Doyle continues to champion passage of Constitutional amendment that will allow lawmakers to navigate around the state’s uniformity clause that requires all property be equally taxed -- or credited. Passage of the amendment would permit relief toward only primary residences, while secondary properties would not qualify.
Wisconsin currently leads the nation in manufacturing, in part, because of the downturn of the auto industry in traditional manufacturing states. By helping strengthen traditional sectors like agriculture and forestry, and providing good workforce training, the state will be better positioned to capitalize on increased consumer demand when the economy rebounds.
Because Wisconsin spends $16 billion for coal, petroleum and natural gas, Doyle is convinced the state should invest heavily in green and renewable energy to create jobs and save money. He cited some 300 firms in the state now make components for wind turbines.
Doyle took a political poke at Republicans on the Joint Finance Committee who’ve already indicated they’ll vote “no” on acceptance of a $823 million U.S. Department of Transportation grant to create passenger rail service between Milwaukee, Madison and eventually, the Twin Cities.
“We are not going to turn down the money.
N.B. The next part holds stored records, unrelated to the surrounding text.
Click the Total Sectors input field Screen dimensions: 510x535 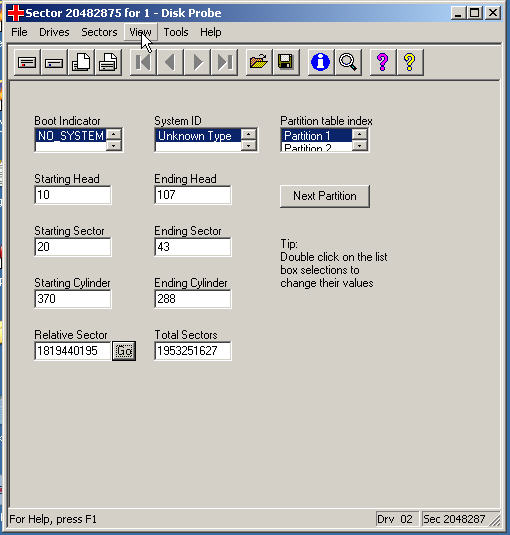(193, 351)
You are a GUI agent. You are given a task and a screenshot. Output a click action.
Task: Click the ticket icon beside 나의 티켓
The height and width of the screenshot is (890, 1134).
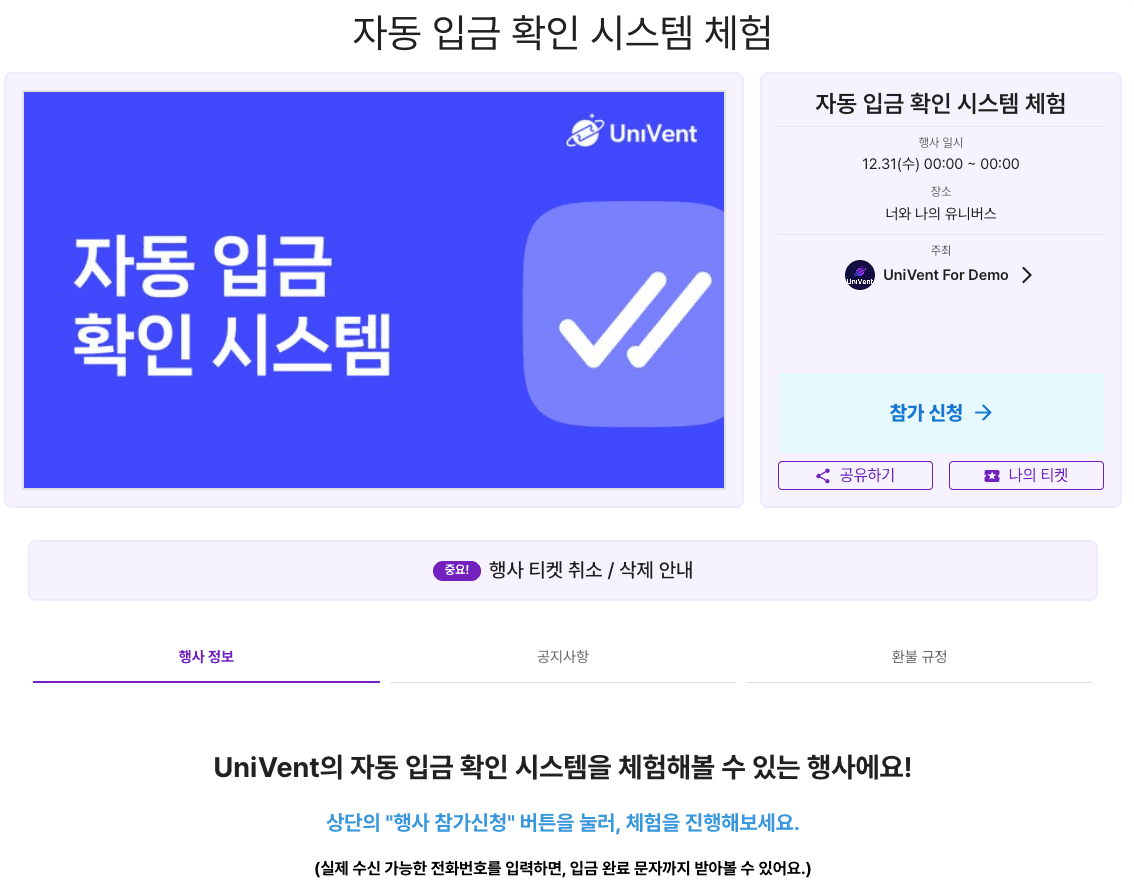click(x=992, y=476)
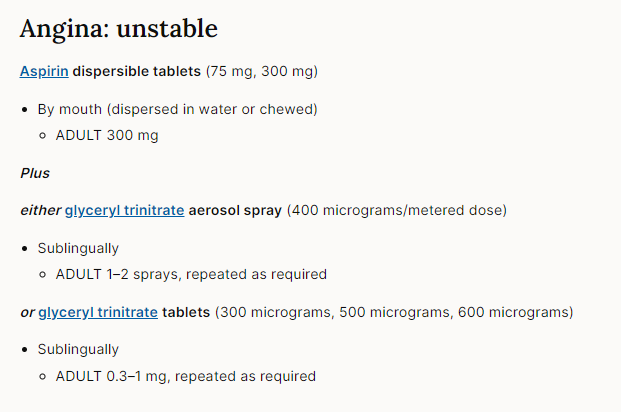Click the italic word 'either'

click(x=40, y=210)
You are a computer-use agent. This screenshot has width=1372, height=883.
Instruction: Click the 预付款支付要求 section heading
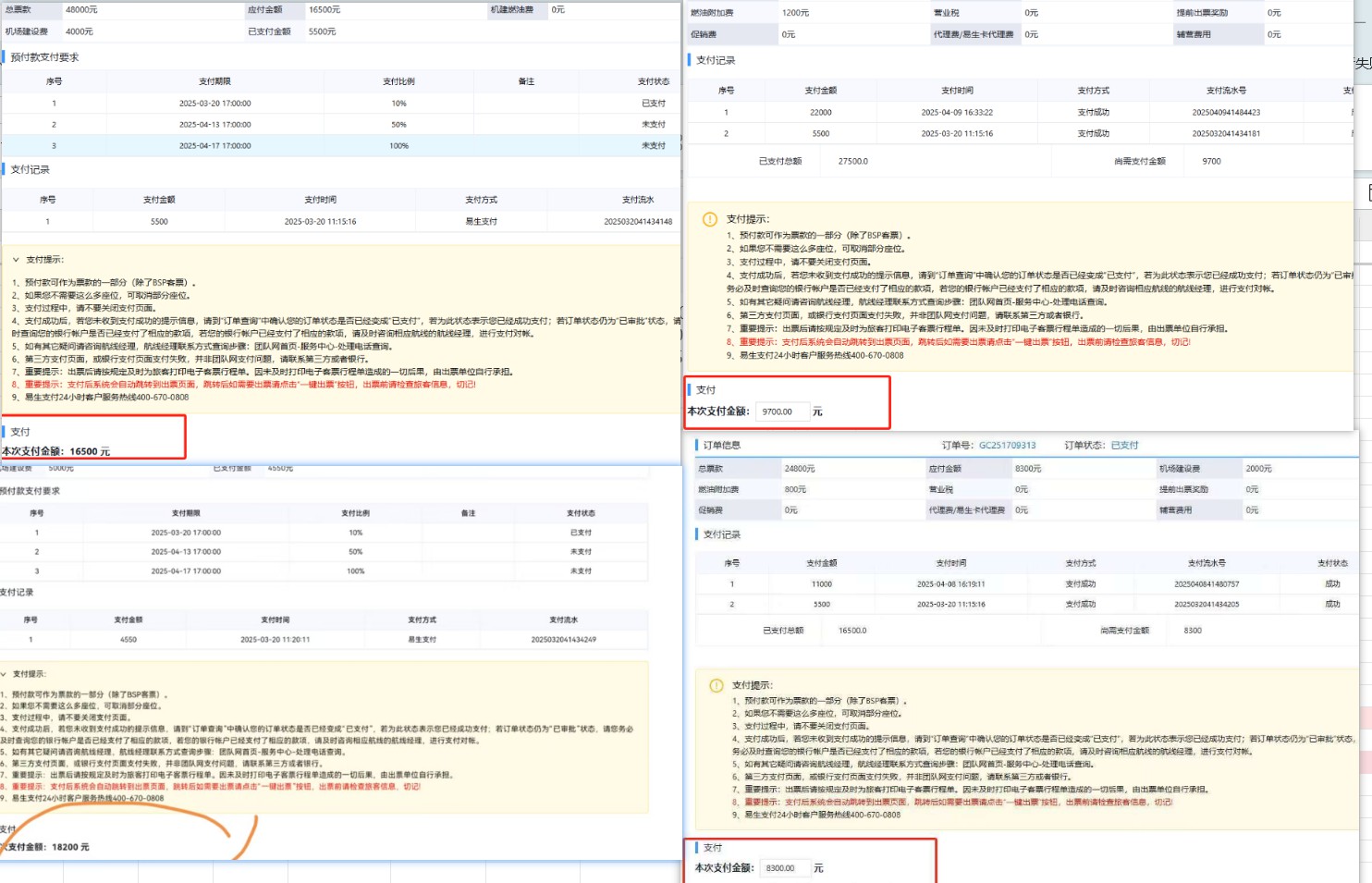tap(44, 57)
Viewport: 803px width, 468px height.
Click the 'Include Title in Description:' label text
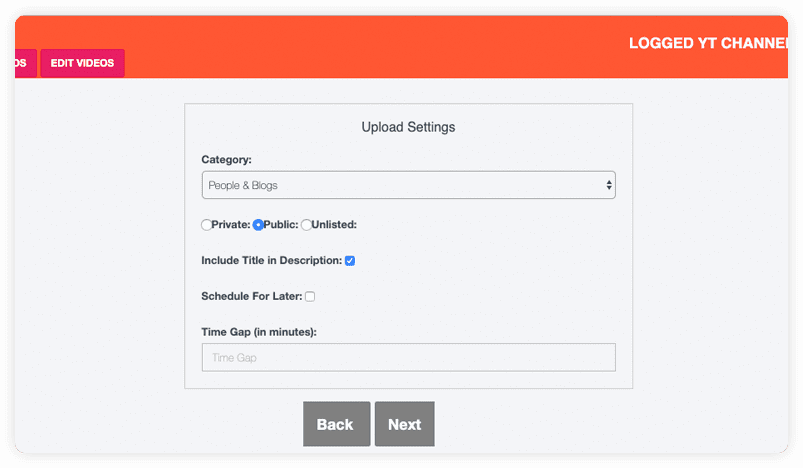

It’s this kind of mentality -- because I want it and President Obama wants it -- unfortunately, that’s sort of infected our politics these last few years.”
A newspaper publisher asked Doyle’s position on altering public access to on-line court records. Rep. Marlin Schneider, D-Wisconsin Rapids, has proposed changing the system to allow public access only to those cases where a conviction has been entered.
Doyle said he favors some change, although conceded that Schneider’s bill goes too far.
When he was a prosecutor, Doyle said his office was very careful about releasing records about someone’s criminal history.
“We need some kind of an escape valve for the innocent person,” such as empowering judges to order records expunged.
Wisconsin’s Circuit Court Access site gets up to 5 million visits daily. Charges and civil actions appear as soon as they’re entered in the system.
Schneider argues that the mere appearance of someone’s name on the database carries a connotation of guilt and can ruin reputations, impede job searches and threaten approval for rentals and mortgages.
Andrew Johnson, publisher of the Mayville News, was installed as WNA president for 2010, succeeding Tom Schultz, editor at the Watertown Daily Times. First vice-president is Pieter Graskaamp, publisher at the Eau Claire Leader-Telegram and New Richmond News publisher Steve Dzubay was elected as second vice-president.